Supplied material:

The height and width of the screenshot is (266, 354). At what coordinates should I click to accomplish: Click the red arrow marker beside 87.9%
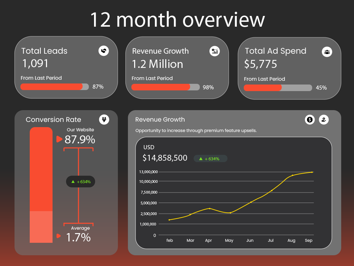click(x=59, y=139)
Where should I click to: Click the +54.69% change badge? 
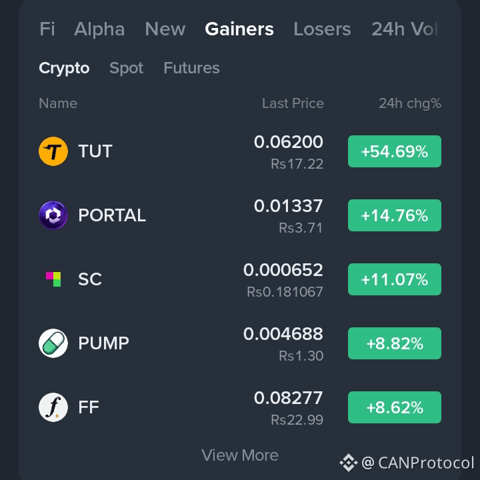pos(395,151)
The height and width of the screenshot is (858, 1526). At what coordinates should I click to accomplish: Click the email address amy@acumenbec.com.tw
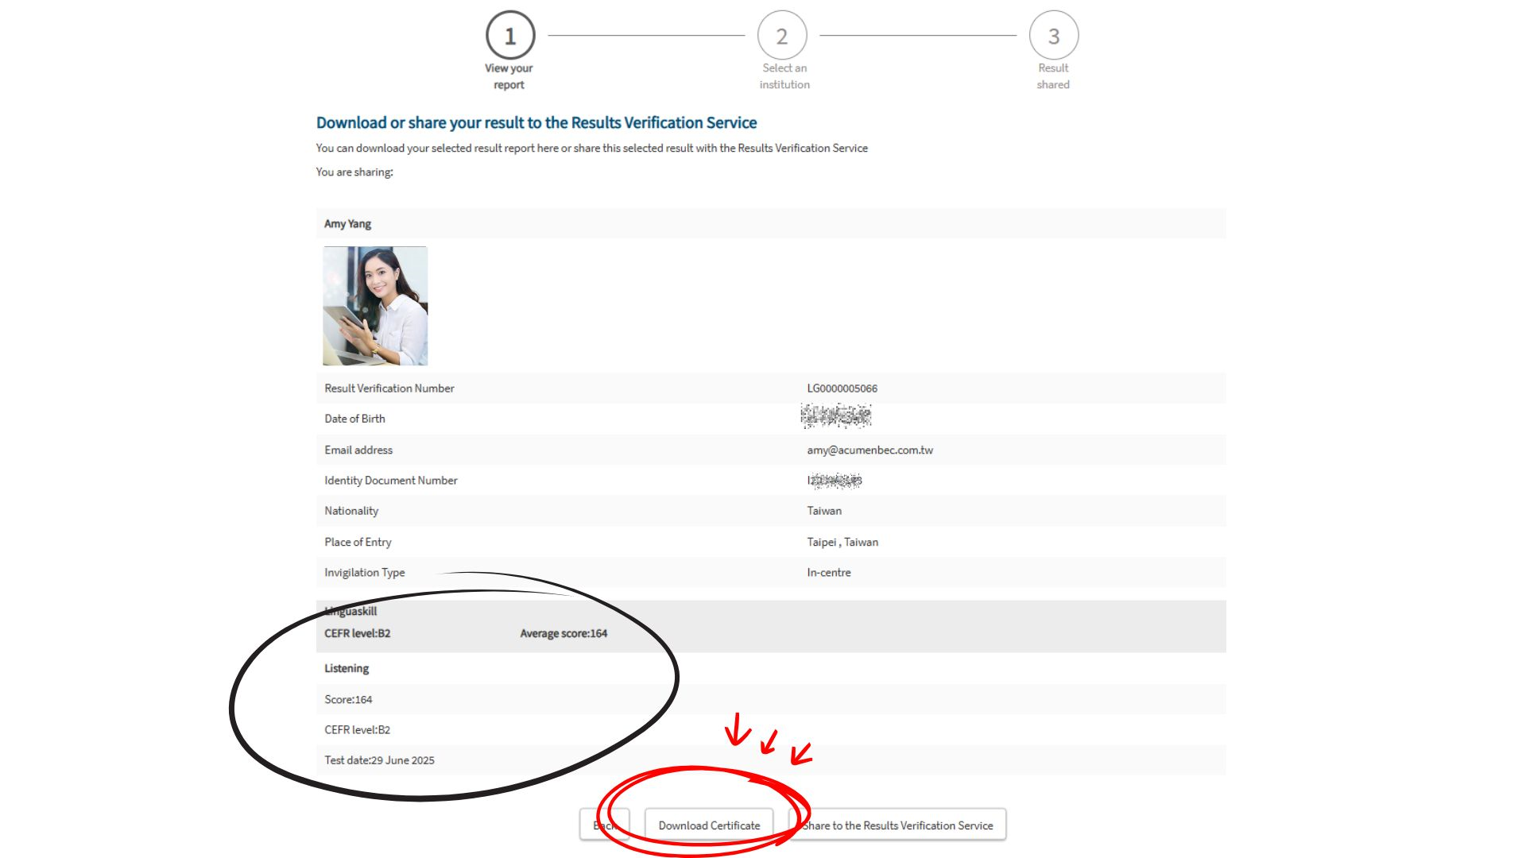click(870, 450)
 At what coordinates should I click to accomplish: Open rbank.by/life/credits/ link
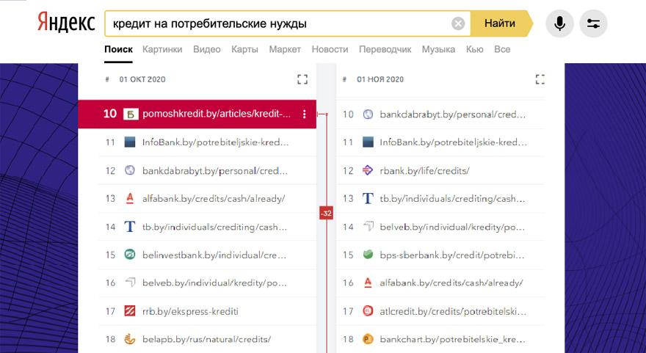coord(424,170)
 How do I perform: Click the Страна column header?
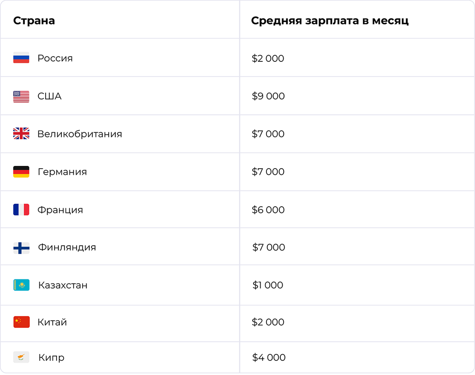pyautogui.click(x=34, y=21)
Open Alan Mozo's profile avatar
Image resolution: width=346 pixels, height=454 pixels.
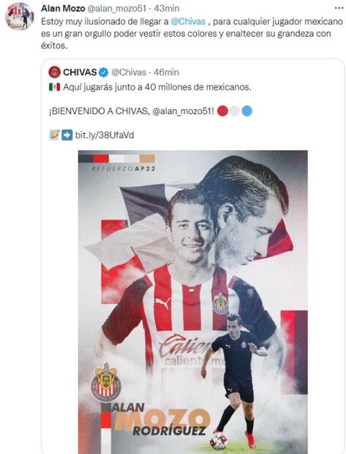point(20,17)
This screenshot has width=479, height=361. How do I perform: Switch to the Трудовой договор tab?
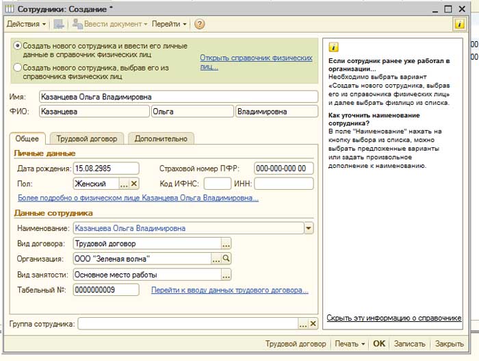(x=86, y=138)

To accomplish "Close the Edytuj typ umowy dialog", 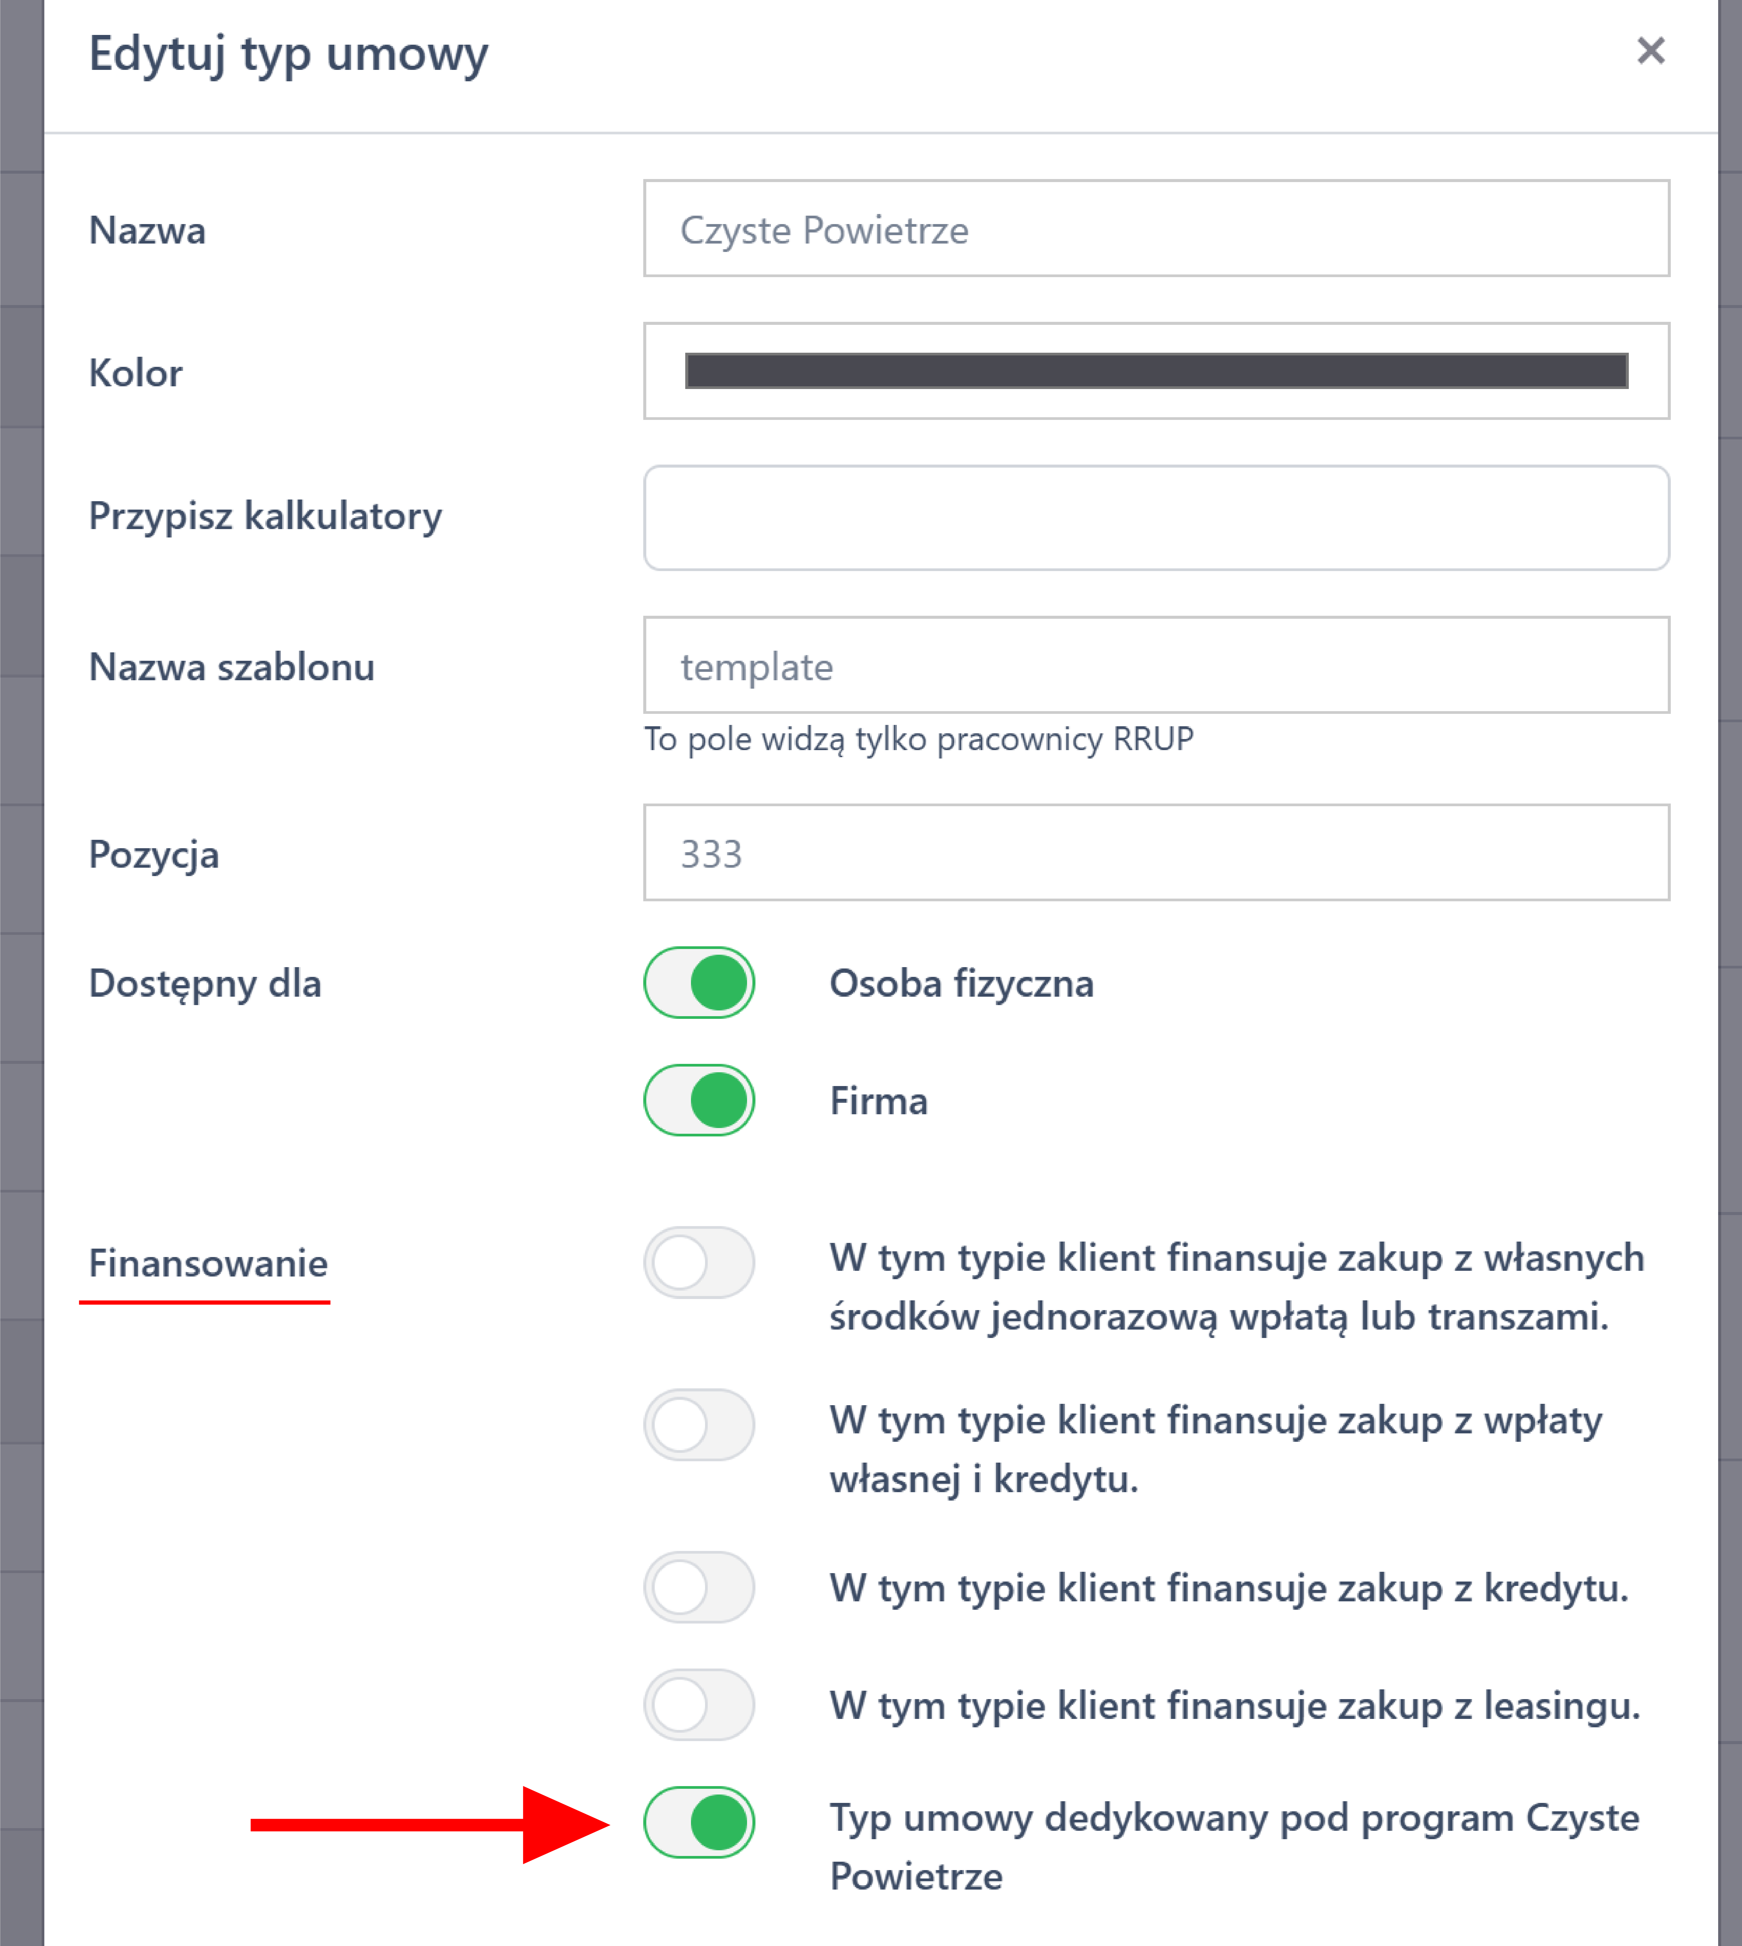I will coord(1650,51).
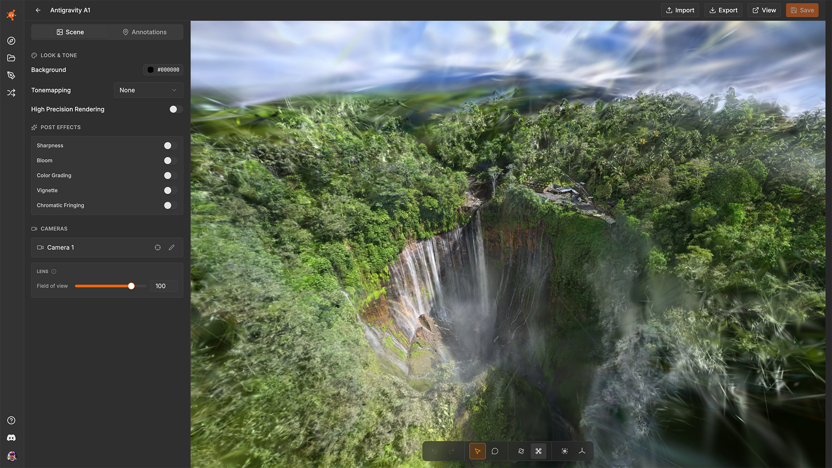Click the Export button
This screenshot has height=468, width=832.
click(x=723, y=10)
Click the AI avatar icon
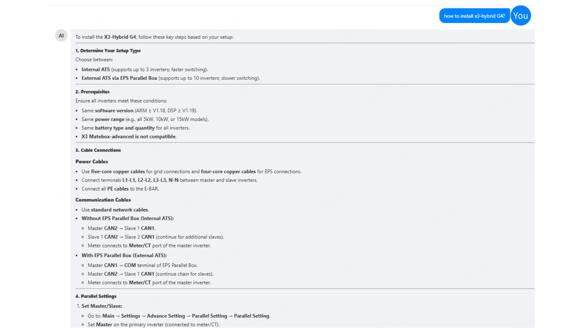Viewport: 583px width, 328px height. [x=61, y=36]
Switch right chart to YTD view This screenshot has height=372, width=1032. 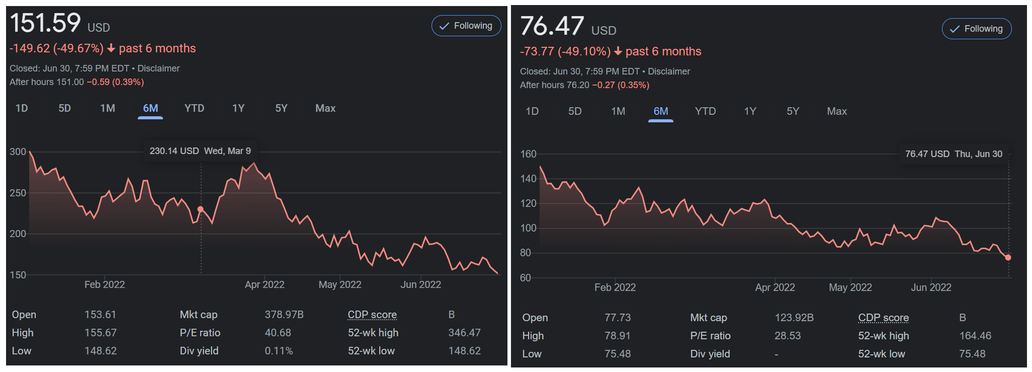(705, 111)
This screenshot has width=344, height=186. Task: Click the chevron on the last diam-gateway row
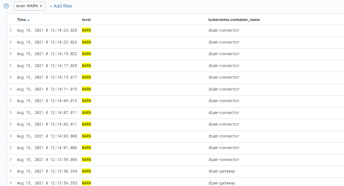coord(10,183)
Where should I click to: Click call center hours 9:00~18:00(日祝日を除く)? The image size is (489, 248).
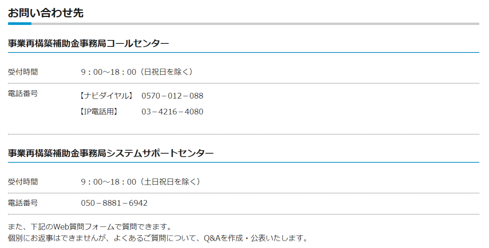click(138, 72)
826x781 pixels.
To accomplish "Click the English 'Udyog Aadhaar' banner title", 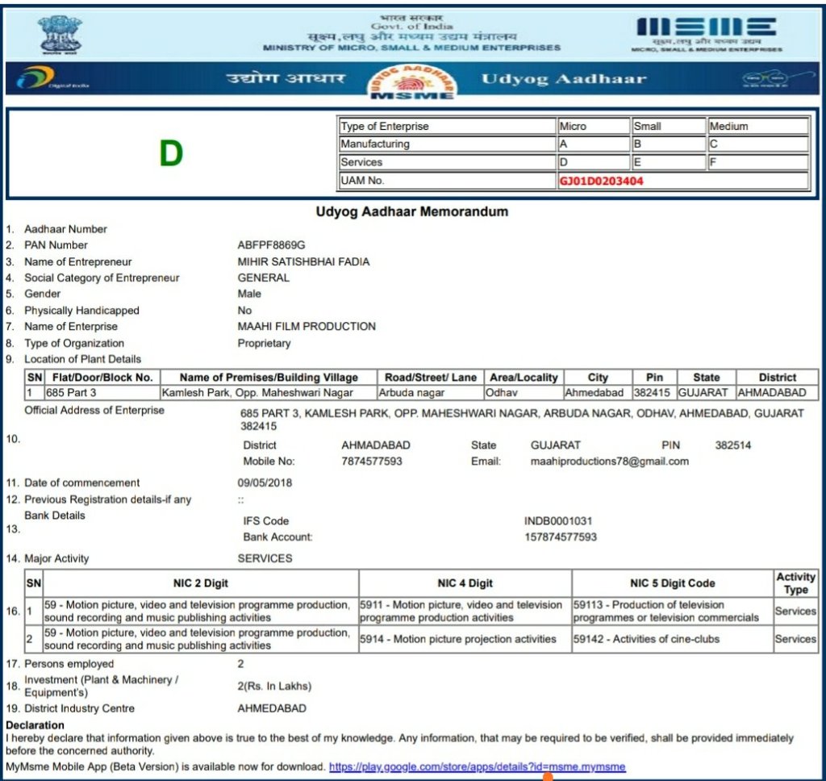I will [x=563, y=78].
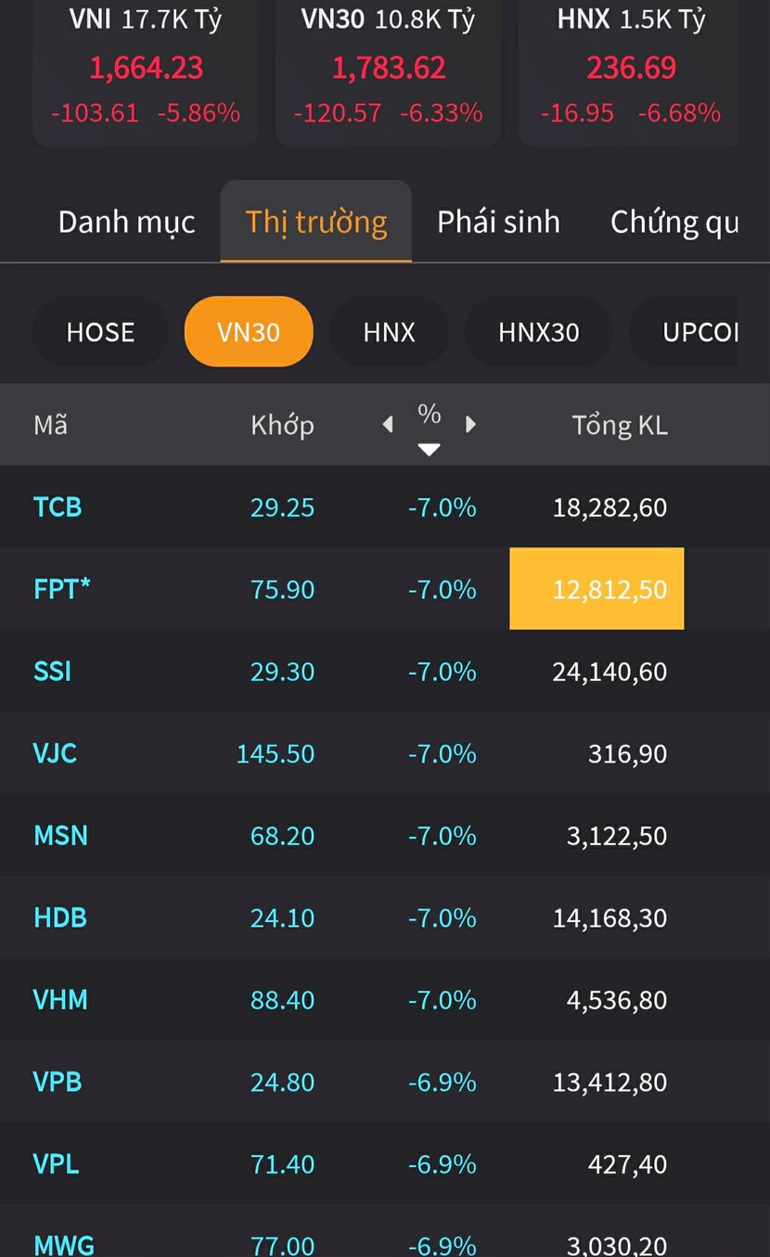Click the right arrow beside % column

point(470,425)
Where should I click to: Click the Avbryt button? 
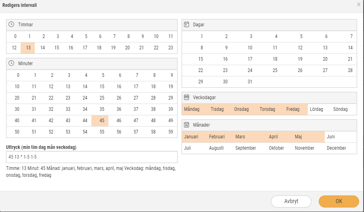[291, 201]
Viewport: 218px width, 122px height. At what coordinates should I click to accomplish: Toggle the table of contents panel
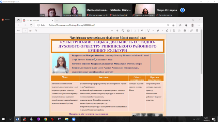pos(18,31)
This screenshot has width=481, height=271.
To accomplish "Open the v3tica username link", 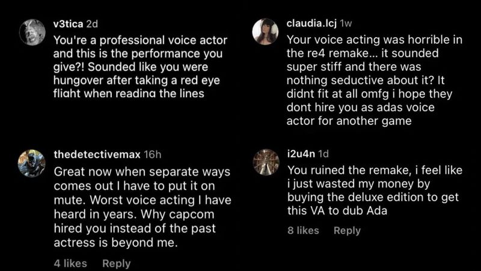I will pyautogui.click(x=69, y=25).
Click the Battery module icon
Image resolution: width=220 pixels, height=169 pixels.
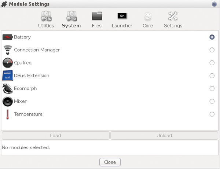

Short problem: Start at the line that has "The height and width of the screenshot is (858, 1526)." and end after the line that has "coord(424,170)", writing those lines of the material again with "In what spot" substituted for "At what coordinates" and nothing else changed. Leave the pictures out.

The solution:
The height and width of the screenshot is (858, 1526). In what spot should I click to accomplish: Click the email address amy@acumenbec.com.tw
click(870, 450)
 In what spot should I click to accomplish: Open rbank.by/life/credits/ link
coord(424,170)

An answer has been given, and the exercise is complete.